The Irish story

I was visiting a small Irish town for one day. In the late afternoon I was making to see the sights of the town. It was a small straightforward town and there was not much historical to see. I ended up at a tiny church, surrounded by a small graveyard. It was very simple, with only few stones without any decorations or flowers. Only the inscriptions on the grave stones told little stories.

One of these stories touched me very much. On the stone there were three first names with the same last names, where the day and year of birth were identical to the day of death. All this in the 90s of the last century. I was standing still in front of the stone and could feel the sorrow of the mother. It was a very touching feeling. Probably I had been standing there for a long while because all of a sudden I heard a voice.

An old lady asked me whether I am part of the family. I negated but said that there can be hardly anything worse in life than losing three own children. I did not expect an answer but very quiet she said: “There are worse things in life.”

I looked at her with astonishment. She was small and petite, about 70 years old, a nice elderly lady.
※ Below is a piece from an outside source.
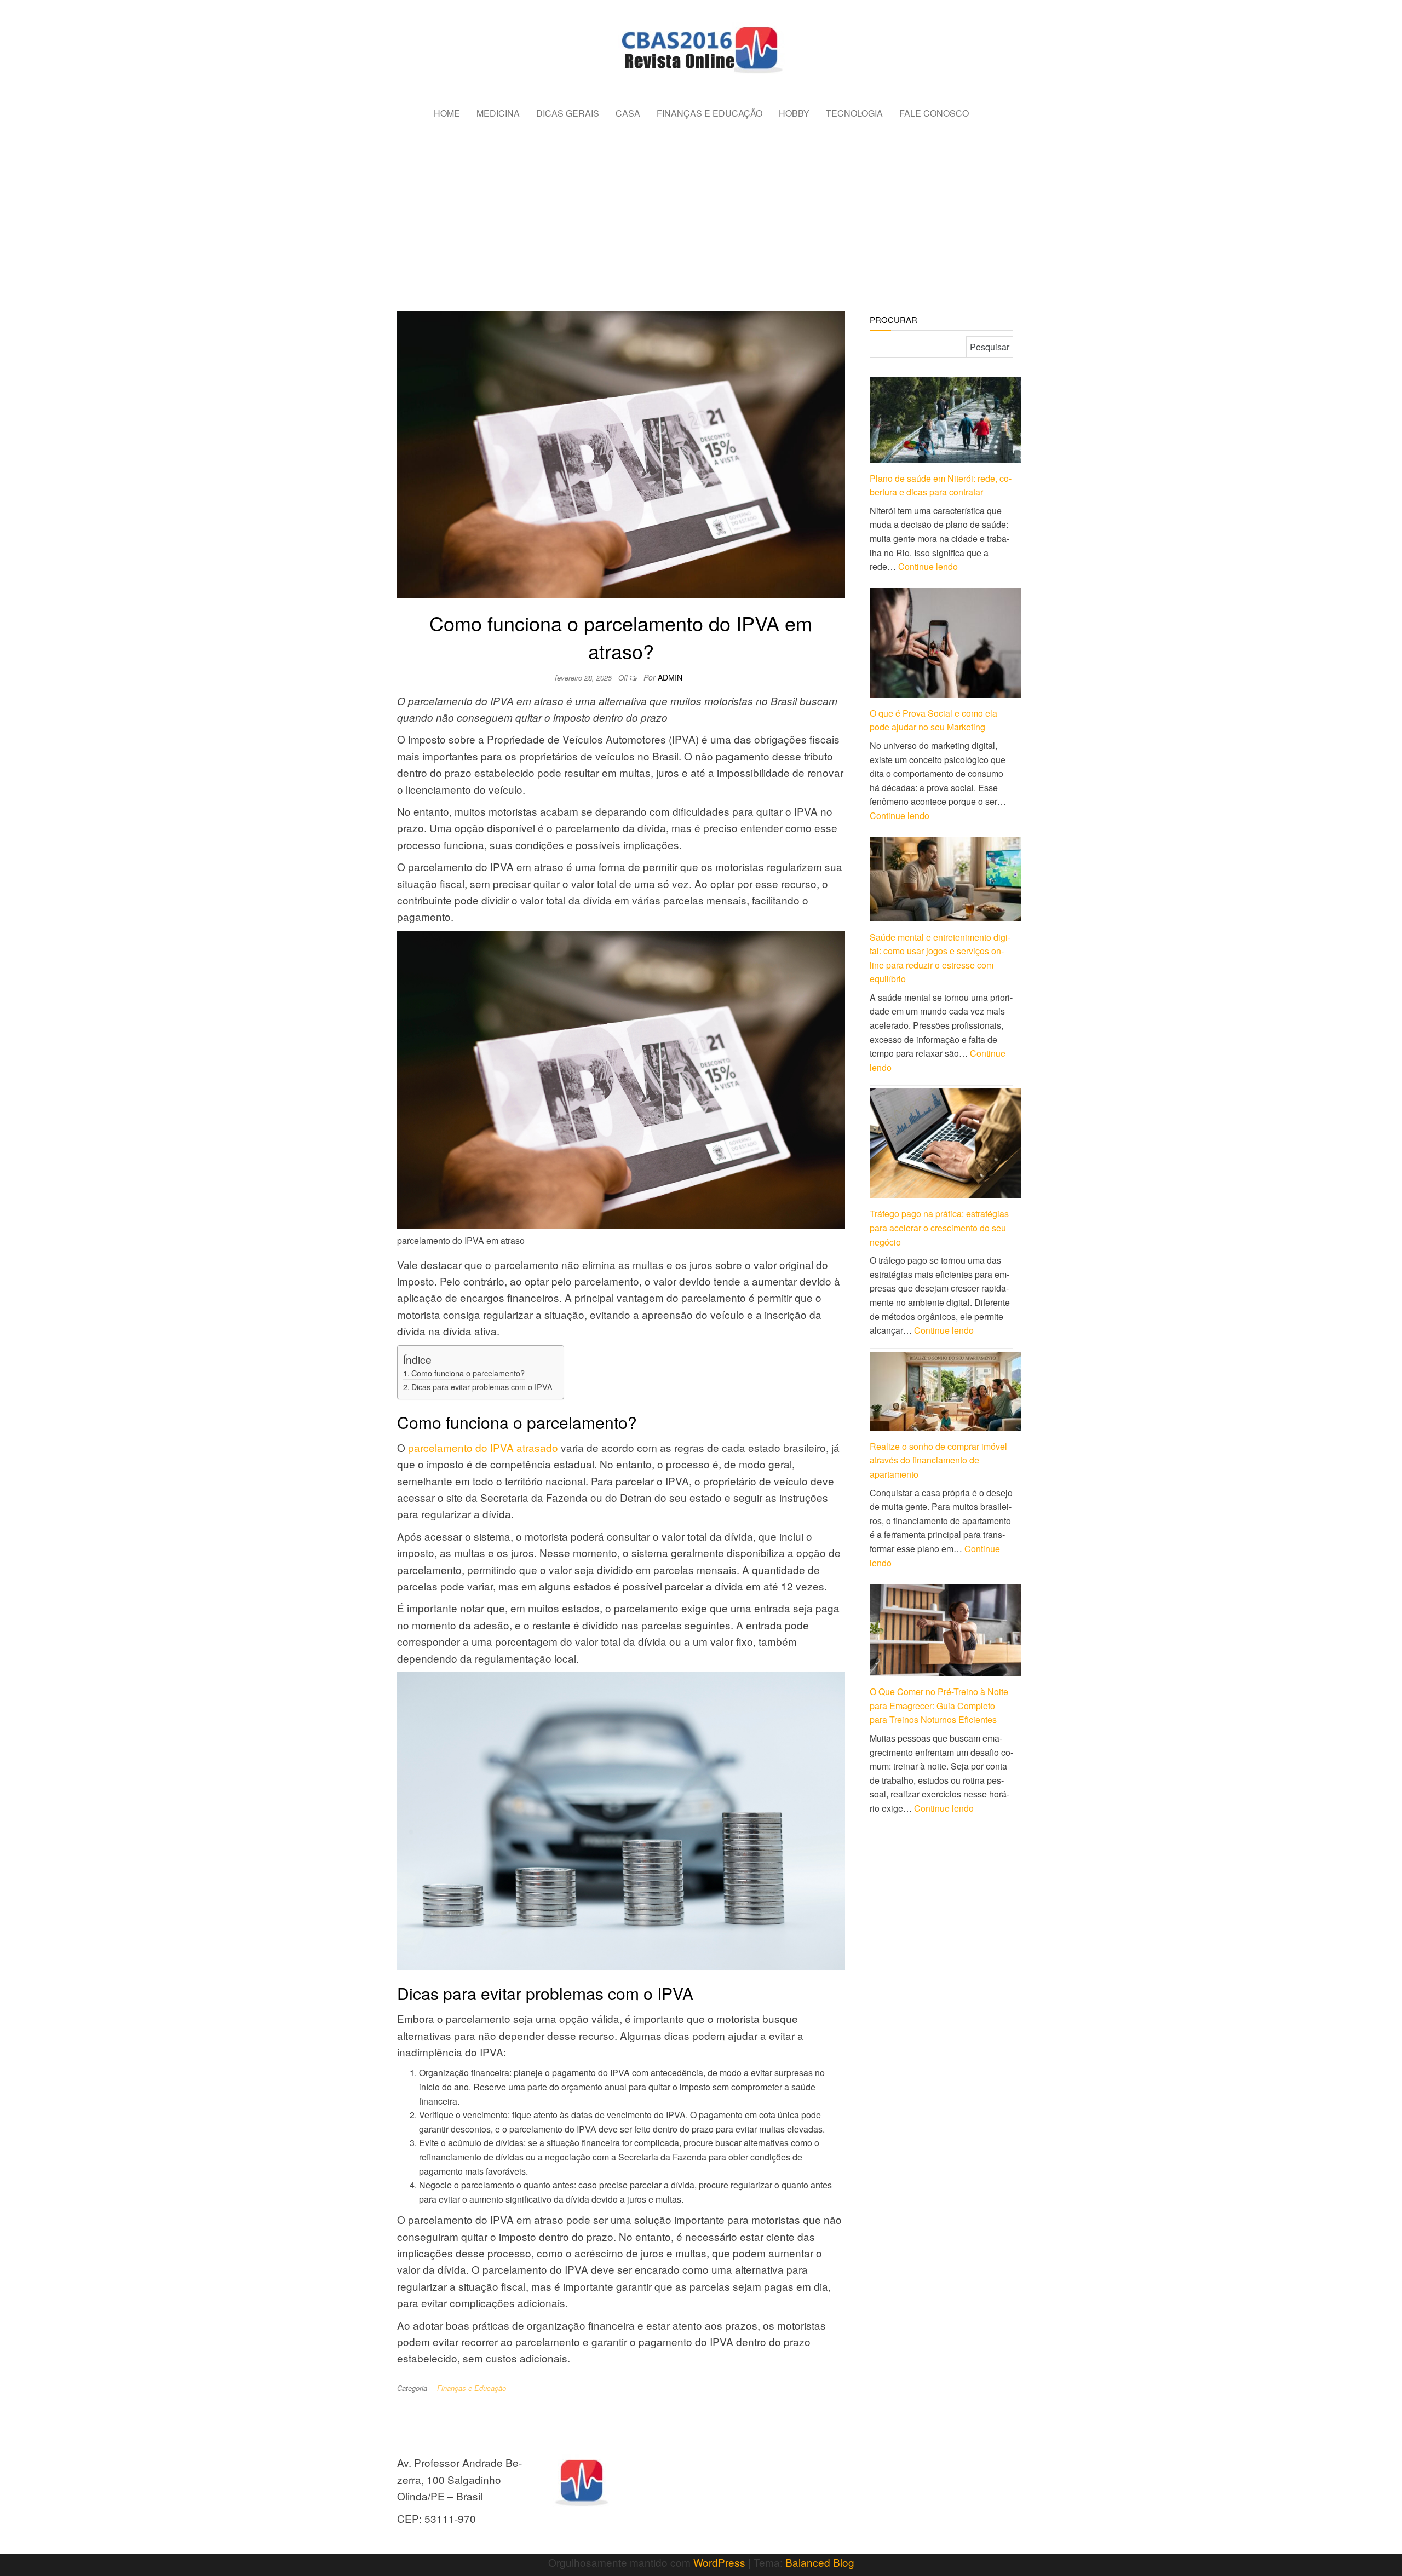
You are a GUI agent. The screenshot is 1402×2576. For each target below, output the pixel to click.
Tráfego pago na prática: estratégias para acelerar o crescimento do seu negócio (939, 1227)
She told me her story and while listening to her story I got goose bumps.

Her four siblings all live in this small town. She does not have any contact to them and it happens regularly that whenever she meets any of her siblings on the street, her slightly younger brothers and sisters change the side of the road. She is unmarried and single. Her doom was that she was sired five months before her parents got married. Immediately after her birth her parents gave her to an orphan’s home in order to wash them of the guilt of premarital sex. Her parents never ever visited her, never showed any interest in how she is doing. She was rejected from her family as if she were the guilty one. The entire family was very much ashamed of her. She continued telling that the years in the home were very bad, perhaps worse than death because often she was hungry, got beaten and sexually abused. But the worst was the feeling to be unwanted. She said she never in her life learnt what love means.

I felt queasy and unwell. But she appeared so calm and at ease with herself that it was clear to me that I would not have to worry about her.

I know for a long time that life is unfair. But I am time and again surprised how perfidious a human can harm another human being.